Below is a guideline to use when your organization is informed of a data breach or investigating a security incident. Please confer with your own legal counsel for specifics for your organization.
Proactive Measures
- Be familiar with your incident response plan (IRP) and business continuity plan.
- Implement a data retention and deletion policy and process to eliminate as much risk as possible and update that plan annually.
- Follow cybersecurity best practices including risk management and training.
- Document the personally indefinable information (PII) you are collecting.
- Meet with each department to review the data they process.
- What data are your APIs sharing and how?
- Review your processes for handling PII.
- Implement MFA.
- Apply least privilege access permissions.
- Ensure you have data privacy language or a data privacy agreement (DPA) in place with all third parties that your organization shares PII; the agreement should state the duties of the provider and duties of the district in the event of a data breach.
- Contact your cybersecurity insurance company and ask if they want organizations to provide a “notice of circumstances” before the organization receives any official confirmation of a data breach.
- Review Missouri Laws:
- Train staff on how a data breach is defined by law.
- Create a district policy on what you will share as far as transparency, even if laws don’t require notification. What is in the best interest of the district?
- Create templates for letters to notify parents, students and required entities (e.g., state, DESE, Attorney General, etc.).
- When third parties send breach notices, know who they will go to in your organization. What if that person is out of the office?
- If your organization receives a notice, who needs to be notified?
If your organization was the cause of the breach or a third party was the cause
- Confirm the event was a data breach.
- If the event happened internally, review the definition of a data breach per state law and DPA.

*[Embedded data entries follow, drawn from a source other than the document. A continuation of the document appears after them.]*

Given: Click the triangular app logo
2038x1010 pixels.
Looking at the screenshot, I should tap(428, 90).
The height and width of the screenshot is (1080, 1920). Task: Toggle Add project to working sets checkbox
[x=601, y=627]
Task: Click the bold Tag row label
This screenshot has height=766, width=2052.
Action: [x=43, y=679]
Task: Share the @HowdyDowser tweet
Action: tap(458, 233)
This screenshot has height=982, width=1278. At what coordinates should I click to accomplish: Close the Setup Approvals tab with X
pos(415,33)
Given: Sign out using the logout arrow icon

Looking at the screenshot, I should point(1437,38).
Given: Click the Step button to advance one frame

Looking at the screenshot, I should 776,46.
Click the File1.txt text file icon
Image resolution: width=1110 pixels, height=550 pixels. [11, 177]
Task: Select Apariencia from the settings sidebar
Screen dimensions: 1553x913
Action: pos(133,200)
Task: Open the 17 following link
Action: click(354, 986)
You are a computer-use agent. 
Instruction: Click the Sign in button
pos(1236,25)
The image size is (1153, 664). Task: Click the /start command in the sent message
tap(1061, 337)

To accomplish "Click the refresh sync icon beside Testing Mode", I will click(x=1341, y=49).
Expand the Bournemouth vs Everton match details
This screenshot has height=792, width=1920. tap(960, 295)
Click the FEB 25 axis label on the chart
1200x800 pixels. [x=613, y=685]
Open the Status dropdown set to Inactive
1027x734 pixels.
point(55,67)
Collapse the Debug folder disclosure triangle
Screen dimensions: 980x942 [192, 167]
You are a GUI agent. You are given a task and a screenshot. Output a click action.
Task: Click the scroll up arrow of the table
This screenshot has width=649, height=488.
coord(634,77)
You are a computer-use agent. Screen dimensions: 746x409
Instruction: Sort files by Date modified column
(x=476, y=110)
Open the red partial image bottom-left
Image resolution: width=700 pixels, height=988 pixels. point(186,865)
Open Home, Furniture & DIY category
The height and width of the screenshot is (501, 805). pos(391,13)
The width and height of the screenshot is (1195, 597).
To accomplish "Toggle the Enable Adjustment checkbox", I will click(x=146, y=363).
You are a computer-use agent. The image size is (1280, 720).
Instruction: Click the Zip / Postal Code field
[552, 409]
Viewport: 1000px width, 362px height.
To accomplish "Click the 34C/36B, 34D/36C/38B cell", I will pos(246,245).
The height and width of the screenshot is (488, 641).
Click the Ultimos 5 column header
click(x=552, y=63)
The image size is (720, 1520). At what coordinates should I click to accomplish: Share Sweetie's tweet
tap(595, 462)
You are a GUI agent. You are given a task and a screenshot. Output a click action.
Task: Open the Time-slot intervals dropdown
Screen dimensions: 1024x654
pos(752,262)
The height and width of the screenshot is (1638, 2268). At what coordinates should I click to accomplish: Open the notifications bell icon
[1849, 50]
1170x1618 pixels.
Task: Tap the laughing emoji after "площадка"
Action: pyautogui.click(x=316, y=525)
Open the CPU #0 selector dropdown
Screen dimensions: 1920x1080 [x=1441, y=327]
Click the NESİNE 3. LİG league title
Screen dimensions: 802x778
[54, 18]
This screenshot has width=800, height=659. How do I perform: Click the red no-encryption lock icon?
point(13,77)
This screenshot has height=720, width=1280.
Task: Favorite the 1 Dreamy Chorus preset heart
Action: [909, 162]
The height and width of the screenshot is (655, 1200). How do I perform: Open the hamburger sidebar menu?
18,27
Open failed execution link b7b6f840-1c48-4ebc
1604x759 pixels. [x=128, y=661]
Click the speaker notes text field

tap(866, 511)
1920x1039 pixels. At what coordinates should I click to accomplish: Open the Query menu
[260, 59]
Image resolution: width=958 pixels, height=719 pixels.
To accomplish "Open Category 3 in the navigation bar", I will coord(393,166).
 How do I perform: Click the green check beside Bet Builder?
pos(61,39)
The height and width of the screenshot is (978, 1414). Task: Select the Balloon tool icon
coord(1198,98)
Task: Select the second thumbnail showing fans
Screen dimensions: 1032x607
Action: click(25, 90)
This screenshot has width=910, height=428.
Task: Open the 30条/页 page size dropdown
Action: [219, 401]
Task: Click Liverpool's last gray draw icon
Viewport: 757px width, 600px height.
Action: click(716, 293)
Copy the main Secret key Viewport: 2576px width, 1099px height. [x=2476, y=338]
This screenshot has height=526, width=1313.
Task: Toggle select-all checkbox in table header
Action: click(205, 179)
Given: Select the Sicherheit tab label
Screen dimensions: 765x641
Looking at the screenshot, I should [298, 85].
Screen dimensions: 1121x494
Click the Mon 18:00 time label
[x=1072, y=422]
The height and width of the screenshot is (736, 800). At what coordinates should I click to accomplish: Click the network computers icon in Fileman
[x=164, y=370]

- If a third-party data breach is suspected, wait until you receive “official” confirmation from the vendor or reliable source before stating there was a breach. Conducting independent searches to confirm suspicion has resulted in inaccurate information.
- Follow your incident response plan (IRP)
- Determine the impact.
- Continuously monitor PII and other sensitive data for leakage and loss.
- Consult your legal counsel and cybersecurity insurance.
- Documentation to review:
- Federal and state laws and duty to notify.
- Terms of service agreement/Indemnity section.
- Data privacy agreement.
- Inform staff of potential increased phishing attacks relating to the resource impacted.
- Follow legal counsel’s guidance on family/staff notification, reporting, DPA obligations and legal action.
- Document the time spent on responding, mitigating, number of emails from public requesting information, number of people impacted and how, etc. Document and organize all emails concerning the incident.
- Research the scenario and define a process to mitigate this from occurring in the future as much as you can. Being able to show due diligence goes a long way to protecting your organization.
Frequently Asked Questions
*Please refer to your own legal counsel on the specifics for your organization.
- An organization uses a third-party platform that integrates with a resource that had a data breach; who has the notification responsibility?
- The third-party has the obligation to notify the organization.
- If an organization needs to notify former students who live in another state, is the organization responsible for understanding and following the reporting laws of the other state?
- Please consult with your legal counsel.
- If an organization had a data privacy agreement with the third-party that had the breach but no longer utilizes the service, will they be notified?
- If the breach includes data from your organization, the third party should notify you.
- If an organization has received notification from the third party that they were affected and the detailed information will be forthcoming, do they have an obligation to notify at that time?
- Typically, until the organization receives confirmation of specific data breached, the decision to notify is up to the organization and legal counsel. Consider the implications of transparency and trust with your community.